** Start SUPPLIED TEXT **

By: Mark Fitzgerald
Top 25 papers may have reversed long slump in daily circulation
but momentum is fading from Sunday’s decades-long surge, FAS-FAX indicates
Newspapers are beginning to show signs ? however modest ? that they are turning around their long circulation slump. For the first time this decade, the majority of the nation’s 25 biggest newspapers reported average daily circulation gains for two consecutive Audit Bureau of Circulations FAS-FAX reporting periods. For the six months ended March 31, 17 of the top 25 papers reported year-over-year gains, while just six reported decreases.
MOSTLY MODEST GAINS
Most of those big-city newspaper gains were modest, to be sure ? with seven of the period’s gainers failing to break even a 1% gain.
Yet there were also some increases that were substantial by any measure, especially among the biggest papers. USA Today, for instance, was up a total of 53,185 copies to 1,715,245, an increase of 3.1% over the same period last year.
And the Los Angeles Times, which had been barely over 1 million circulation only two years ago, continues to show early success in its campaign to net 1.5 million paid circulation. For this period, it reported an increase of 26,201 copies, or 2.4%, to 1,095,007.
Times Mirror chairman Mark Willes, who is also the Los Angeles Times publisher, credited editorial improvements and the paper’s ongoing branding campaign ? featuring special events and promotional tie-ins with retailers ? for much of the increase. The Times also said it had “begun to see the benefits” of its controversial reorganization, which put editorial sections under the management of marketers.

** End SUPPLIED TEXT **
** Start DATA PROVIDED **

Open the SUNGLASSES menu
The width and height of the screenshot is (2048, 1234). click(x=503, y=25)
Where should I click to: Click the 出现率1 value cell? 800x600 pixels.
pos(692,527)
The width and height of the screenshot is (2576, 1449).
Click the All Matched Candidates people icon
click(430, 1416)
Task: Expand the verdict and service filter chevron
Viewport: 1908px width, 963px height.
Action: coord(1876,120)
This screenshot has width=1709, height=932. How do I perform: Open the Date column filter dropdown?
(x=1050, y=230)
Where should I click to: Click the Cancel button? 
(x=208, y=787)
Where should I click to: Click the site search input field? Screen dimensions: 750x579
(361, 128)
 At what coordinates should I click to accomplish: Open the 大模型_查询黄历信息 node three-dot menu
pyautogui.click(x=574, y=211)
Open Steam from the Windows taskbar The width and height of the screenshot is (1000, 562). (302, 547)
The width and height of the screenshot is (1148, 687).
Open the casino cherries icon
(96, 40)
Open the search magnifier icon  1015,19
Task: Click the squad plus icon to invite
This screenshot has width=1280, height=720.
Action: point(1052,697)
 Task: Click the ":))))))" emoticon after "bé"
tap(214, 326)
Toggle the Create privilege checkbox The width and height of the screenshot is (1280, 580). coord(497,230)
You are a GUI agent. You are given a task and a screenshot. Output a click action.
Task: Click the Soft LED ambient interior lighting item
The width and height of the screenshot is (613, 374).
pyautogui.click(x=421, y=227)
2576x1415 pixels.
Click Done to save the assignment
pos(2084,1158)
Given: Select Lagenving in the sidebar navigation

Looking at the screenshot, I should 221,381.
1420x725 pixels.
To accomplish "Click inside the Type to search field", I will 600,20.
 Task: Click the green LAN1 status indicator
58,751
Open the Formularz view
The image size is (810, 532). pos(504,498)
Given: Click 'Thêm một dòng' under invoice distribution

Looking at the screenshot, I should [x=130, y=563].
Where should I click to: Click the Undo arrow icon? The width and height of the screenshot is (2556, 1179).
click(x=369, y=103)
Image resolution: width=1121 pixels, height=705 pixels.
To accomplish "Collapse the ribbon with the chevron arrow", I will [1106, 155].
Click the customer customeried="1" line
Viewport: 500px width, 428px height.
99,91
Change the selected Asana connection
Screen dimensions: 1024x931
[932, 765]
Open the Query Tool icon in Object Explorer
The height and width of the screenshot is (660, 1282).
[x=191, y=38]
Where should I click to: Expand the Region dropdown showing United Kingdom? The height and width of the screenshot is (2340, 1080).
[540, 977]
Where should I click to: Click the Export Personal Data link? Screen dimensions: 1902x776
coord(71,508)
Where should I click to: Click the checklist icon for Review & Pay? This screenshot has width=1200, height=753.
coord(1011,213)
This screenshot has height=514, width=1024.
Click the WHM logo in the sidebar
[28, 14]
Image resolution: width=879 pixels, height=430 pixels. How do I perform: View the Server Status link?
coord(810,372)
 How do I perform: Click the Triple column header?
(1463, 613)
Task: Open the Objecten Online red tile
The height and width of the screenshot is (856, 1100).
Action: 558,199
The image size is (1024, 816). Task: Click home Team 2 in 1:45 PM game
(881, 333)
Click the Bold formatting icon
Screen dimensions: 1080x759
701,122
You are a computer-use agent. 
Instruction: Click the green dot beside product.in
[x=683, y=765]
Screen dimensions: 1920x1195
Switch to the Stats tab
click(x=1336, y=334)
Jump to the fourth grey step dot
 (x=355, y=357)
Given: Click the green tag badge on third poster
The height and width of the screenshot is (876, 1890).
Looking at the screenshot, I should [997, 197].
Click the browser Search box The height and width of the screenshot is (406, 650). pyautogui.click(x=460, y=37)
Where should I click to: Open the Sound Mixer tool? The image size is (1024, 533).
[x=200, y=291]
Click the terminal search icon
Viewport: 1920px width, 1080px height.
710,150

** End DATA PROVIDED **

REQUIREMENTS.
1 - Could you reproduce the newspaper circulation article starting with "And the Los" and going on through "2.4%, to 1,095,007.", swapping "campaign" for "drive"?
2 - How would the newspaper circulation article continue? Write its next part, picking up after its final sentence.
This material was drawn from a separate source.

THE RESULTS.
1 -
And the Los Angeles Times, which had been barely over 1 million circulation only two years ago, continues to show early success in its drive to net 1.5 million paid circulation. For this period, it reported an increase of 26,201 copies, or 2.4%, to 1,095,007.

2 -
In Phoenix, the Arizona Republic added circulation over and above the increase that might have been expected when it folded the afternoon Phoenix Gazette in January 1997. The Republic’s daily circulation showed a 4.46% increase over the combined Republic/Gazette total for the same period in 1996-97.
“That is true growth, and it is not aided by the closing of the Gazette,” said Carol Freeman, Phoenix Newspapers’ circulation sales manager.
Both Detroit papers won back some of the circulation lost during the long labor strike that ended with an unconditional offer to return to work on Valentine’s Day, 1997. Detroit Free Press daily circulation was up 16,143 copies, or 4.4%, to 381,599, while Detroit News was up 5,907, or 2.4%, to 244,850 on weekdays. On Sundays, the combined Detroit News and Free Press increased 14,156 copies, or 1.7%, to 809,479.
An analysis of the FAS-FAX by the Newspaper Association of America shows that overall daily newspaper circulation increased by 0.072%.
“We already know that more people read a daily newspaper than purchase one,” NAA president and CEO John F. Sturm said. “These ABC figures show us that increasing numbers of people are buying one as well.”
While NAA characterized the ABC figures as “further good news for the newspaper industry,” the flat line trend of circulation only fuels its recent push to draw public attention to newspaper readership, which research shows is growing even as broadcast and cable television viewership is declining slightly.
NAA’s analysis of this latest FAS-FAX shows that Sunday circulation, once the industry’s showcase achievement, is down again ? this time off 0.172% from a year ago.
Big-city newspaper sales on Sunday rose modestly, with 17 of the top 25 Sunday papers reporting increases ? 11 of those under 1%.
The Minneapolis-based Star Tribune posted a .9% Sunday increase of 5,058 copies to 708,636. The Arizona Republic’s daily increase of 20,972 copies, or 4.46%, was more than double the Sunday gain of 8,963 copies, or 1.46%.
Overall, NAA said, 43.16% of Sunday newspapers reported circulation gains.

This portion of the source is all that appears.